§ **TASK GOAL**: Extract the passage of the dental school application post from "What DAT score" to "the DAT over?", copying it word for word.

** START PAGE EXTRACT **

Dental School Application Season Begins!

June 4th, 2012 | Posted by Elias Almaz in Advice | Dental School | Portfolio | Tips

APPLYING FOR THE 2014 AADSAS APPLICATION?

Good morning!!! Today is the most important day for every pre-dental student planning on attending dental school for the 2013-2014 school year! The 2012 AADSAS application season has begun! By now, you should have most of the application completed so that as soon as the application opens, you can fill all the application sections including your letters of recommendation, personal statement, and all your extracurricular activities! If you have not compiled your application contents, don’t fret! There is still plenty of time to turn everything in. However, keep in mind that dental school admissions are based on a rolling admissions system, in which fewer people are admitted as time passes by. In essence, it is easier to get in to dental schools if you apply right away rather than a few months in.

Last week I had the privilege to attend a presentation by Stan Constantino, a Director of Admissions from the University of Pacific Arthur A. Dugoni School of Dentistry. Stan enlightened us on topics related to admissions. We also got the opportunity to get many of our questions answered regarding UoP and dental school admissions in general.  The following list was compiled based on answers given by Mr. Constantino which have been further expanded:

When is “early” when it comes to application season?

Generally, if you apply before the end of the month of June, you are considered an early applicant. Applications within the first month are immediately processed but not reviewed by dental schools for roughly another month. As a result, submitting on the first day does not have a significant advantage over submitting than the end of June. However, the rule of thumb is that if you have all the sections ready, then you should submit it as soon as the application is available.

When should I have my DAT done by?

It is highly recommended that the DAT test is completed as early as possible. To still be considered a moderately-early applicant, you should have your DAT done no later than July. You can take your exam later than that, but your application will lose its early advantage it had when you initially submitted it. Applications missing sections are put on hold until the section is delivered. I have heard of people taking the DAT as late as October or November of their application cycle!

What DAT score should I aim for?

You should aim for as high as possible, however a good “safe” zone is anything above 20. This applies to virtually all dental schools. Stan Constantino mentioned that UoP, in particular, is least concerned with the Quantitative Reasoning section of the DAT. His rule of thumb is that if you score 17 or under on any section, then you should retake the test. Anything that low is not considered a competitive score.

Can I take the DAT over?

You can take the DAT once every 90 days. Your last attempt is the score that is reviewed by dental schools. Please be aware that any regression in score will override any higher scores previously earned. Only take the test if you are ready to take it again, do not do it just because you can!

How long does it take for dental schools to receive my application?

Your application’s delivery time can vary significantly. Some schools fall under a 3-6 week window while other schools fall under a 6-8 week window. Since the delivery window can vary over a month, it is best to have the mindset that all of your desired dental schools will receive your application no later than 3 weeks after applications open June 4th. This way, you give yourself a specific goal that will prevent your applications completion from dragging on weeks or months longer than it should!

** END PAGE EXTRACT **
** START DATA LISTING **

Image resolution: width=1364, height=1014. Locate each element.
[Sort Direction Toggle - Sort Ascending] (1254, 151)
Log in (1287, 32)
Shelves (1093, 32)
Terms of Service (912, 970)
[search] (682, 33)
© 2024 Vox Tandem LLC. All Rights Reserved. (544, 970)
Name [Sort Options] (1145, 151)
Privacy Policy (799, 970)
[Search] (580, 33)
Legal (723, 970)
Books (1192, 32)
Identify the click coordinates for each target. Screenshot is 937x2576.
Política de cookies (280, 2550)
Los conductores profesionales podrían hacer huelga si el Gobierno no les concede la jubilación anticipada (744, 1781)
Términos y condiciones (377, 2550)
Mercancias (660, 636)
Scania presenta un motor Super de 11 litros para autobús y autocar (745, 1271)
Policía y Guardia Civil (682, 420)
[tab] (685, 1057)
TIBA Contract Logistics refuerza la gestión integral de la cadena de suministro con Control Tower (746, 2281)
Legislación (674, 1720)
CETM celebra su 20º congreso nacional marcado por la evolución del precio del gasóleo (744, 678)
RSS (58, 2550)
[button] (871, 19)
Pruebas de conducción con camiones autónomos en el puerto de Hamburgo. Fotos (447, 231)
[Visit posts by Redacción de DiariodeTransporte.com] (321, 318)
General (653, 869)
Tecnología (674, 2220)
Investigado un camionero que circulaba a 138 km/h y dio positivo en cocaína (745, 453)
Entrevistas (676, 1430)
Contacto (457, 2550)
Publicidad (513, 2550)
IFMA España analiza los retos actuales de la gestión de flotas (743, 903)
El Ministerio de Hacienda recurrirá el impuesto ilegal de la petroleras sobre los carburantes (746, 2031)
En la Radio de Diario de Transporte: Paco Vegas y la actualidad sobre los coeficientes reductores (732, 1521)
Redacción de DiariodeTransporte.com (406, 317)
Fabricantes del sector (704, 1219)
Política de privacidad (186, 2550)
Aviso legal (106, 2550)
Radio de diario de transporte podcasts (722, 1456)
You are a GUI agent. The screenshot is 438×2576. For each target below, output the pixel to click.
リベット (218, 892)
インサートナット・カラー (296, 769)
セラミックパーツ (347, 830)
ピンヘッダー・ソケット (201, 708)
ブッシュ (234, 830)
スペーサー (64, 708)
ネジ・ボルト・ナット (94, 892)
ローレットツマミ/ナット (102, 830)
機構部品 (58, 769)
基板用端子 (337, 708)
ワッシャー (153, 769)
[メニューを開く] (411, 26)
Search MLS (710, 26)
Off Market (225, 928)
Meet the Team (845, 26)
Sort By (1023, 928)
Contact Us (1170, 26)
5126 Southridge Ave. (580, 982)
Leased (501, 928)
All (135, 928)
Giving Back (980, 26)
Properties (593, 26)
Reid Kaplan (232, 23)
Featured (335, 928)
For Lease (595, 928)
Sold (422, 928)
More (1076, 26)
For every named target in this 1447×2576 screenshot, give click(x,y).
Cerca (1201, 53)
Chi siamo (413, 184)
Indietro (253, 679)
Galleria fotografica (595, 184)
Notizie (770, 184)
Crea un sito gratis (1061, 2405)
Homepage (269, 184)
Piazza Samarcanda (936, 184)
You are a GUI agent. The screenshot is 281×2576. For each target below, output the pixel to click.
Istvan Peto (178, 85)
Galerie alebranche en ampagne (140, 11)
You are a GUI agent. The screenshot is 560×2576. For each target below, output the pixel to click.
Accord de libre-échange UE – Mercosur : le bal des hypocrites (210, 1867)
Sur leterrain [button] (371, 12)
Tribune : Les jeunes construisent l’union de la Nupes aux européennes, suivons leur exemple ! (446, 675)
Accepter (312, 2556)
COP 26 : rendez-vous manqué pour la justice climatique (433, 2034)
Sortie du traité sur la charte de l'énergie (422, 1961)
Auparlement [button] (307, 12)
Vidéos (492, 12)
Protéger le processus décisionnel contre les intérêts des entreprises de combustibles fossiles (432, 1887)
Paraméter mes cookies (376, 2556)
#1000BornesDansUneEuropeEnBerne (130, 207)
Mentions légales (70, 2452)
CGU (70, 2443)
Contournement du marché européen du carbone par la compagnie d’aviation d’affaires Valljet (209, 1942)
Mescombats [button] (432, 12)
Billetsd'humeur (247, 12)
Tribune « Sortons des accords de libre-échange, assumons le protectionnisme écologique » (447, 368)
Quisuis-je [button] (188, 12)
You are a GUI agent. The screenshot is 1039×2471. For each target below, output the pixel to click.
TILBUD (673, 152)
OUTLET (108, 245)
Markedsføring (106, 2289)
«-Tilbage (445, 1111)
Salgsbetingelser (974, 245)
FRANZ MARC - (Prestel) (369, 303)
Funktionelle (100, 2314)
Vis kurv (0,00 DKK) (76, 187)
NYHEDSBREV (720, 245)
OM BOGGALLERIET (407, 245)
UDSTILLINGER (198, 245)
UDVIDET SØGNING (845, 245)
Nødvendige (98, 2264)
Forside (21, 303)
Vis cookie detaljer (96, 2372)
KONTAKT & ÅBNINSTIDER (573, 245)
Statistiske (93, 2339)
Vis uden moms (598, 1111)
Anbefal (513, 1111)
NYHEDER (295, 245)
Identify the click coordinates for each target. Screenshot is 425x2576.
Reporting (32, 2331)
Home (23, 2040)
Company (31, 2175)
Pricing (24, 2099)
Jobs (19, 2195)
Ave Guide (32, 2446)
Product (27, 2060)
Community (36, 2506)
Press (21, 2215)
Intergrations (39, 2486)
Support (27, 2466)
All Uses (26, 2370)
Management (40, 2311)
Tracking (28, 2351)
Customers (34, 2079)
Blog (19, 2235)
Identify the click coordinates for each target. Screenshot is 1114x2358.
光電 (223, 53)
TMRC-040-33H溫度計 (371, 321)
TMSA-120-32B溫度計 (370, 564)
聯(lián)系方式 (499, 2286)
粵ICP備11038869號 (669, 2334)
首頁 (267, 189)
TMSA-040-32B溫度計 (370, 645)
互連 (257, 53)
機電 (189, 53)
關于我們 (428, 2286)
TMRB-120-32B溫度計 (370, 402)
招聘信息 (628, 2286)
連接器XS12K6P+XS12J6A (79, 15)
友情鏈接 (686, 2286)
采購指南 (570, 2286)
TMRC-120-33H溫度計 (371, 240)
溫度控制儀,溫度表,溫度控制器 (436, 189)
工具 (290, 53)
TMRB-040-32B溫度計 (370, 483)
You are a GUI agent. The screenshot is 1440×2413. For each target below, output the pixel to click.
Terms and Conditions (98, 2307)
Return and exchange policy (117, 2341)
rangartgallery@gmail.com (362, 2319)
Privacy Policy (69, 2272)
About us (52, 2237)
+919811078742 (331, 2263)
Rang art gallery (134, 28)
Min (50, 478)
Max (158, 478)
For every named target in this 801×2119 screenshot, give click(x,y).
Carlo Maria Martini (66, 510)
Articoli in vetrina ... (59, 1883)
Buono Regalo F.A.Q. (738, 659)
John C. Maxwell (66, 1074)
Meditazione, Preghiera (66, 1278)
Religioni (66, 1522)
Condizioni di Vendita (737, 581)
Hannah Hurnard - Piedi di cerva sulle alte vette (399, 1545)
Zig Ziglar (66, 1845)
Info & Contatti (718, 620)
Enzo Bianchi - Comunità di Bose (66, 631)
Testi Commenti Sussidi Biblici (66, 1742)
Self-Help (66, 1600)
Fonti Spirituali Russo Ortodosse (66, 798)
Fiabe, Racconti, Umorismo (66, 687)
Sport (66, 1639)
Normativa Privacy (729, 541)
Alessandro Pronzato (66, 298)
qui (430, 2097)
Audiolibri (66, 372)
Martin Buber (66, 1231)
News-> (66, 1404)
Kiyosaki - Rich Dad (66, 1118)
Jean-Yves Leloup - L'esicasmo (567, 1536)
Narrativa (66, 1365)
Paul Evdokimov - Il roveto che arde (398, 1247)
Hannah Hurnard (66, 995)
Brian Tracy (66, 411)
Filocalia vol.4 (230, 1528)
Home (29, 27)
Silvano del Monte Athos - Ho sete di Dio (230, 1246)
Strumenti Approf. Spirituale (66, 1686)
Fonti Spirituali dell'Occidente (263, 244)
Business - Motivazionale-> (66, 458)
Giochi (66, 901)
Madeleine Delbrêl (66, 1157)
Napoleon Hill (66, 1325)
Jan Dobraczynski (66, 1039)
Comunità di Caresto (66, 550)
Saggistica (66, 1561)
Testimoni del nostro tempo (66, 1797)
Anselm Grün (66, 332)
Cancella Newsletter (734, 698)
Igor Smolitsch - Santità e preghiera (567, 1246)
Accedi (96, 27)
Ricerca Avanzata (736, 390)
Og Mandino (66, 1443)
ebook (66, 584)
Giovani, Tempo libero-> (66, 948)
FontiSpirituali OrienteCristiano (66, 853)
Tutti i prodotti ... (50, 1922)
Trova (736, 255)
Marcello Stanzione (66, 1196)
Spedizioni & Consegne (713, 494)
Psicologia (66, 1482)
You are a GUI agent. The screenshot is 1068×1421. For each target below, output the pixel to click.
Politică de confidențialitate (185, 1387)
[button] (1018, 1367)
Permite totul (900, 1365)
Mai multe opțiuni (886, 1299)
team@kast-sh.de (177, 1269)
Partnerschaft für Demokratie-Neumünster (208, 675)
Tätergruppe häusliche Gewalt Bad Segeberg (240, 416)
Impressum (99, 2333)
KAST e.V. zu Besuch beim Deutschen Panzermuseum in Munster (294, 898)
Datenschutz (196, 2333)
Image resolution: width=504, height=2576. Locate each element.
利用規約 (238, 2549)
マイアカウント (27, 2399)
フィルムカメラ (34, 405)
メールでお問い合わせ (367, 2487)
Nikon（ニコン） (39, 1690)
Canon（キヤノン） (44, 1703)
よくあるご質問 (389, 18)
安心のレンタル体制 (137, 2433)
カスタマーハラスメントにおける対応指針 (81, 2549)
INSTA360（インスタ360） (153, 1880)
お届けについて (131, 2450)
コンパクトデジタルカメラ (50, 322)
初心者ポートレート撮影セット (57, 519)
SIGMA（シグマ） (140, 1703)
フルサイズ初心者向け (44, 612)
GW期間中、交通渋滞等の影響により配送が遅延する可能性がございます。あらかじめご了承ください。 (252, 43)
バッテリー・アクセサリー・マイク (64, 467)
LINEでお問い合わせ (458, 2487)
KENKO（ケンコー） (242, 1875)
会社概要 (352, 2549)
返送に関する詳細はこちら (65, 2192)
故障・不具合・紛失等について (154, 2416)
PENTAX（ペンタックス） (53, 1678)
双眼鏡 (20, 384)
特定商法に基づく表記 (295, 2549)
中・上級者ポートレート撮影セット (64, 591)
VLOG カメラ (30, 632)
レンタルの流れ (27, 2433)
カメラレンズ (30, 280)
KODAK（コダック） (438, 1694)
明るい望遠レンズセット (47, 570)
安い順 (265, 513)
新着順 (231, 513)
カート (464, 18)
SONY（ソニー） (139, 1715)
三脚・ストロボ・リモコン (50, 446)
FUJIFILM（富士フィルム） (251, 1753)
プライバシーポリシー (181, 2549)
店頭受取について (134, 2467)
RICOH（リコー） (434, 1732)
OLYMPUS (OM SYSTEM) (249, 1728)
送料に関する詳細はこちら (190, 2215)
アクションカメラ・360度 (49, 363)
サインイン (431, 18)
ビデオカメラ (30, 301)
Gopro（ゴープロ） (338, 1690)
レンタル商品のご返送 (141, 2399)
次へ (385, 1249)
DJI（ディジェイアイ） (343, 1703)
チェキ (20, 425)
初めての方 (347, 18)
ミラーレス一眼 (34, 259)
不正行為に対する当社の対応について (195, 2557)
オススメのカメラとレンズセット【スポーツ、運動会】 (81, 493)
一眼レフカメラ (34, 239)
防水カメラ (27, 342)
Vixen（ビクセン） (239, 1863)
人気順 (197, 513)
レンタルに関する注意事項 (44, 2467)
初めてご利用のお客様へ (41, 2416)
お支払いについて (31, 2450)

** END DATA LISTING **

§ **CORRECT RESPONSE**:
What DAT score should I aim for?

You should aim for as high as possible, however a good “safe” zone is anything above 20. This applies to virtually all dental schools. Stan Constantino mentioned that UoP, in particular, is least concerned with the Quantitative Reasoning section of the DAT. His rule of thumb is that if you score 17 or under on any section, then you should retake the test. Anything that low is not considered a competitive score.

Can I take the DAT over?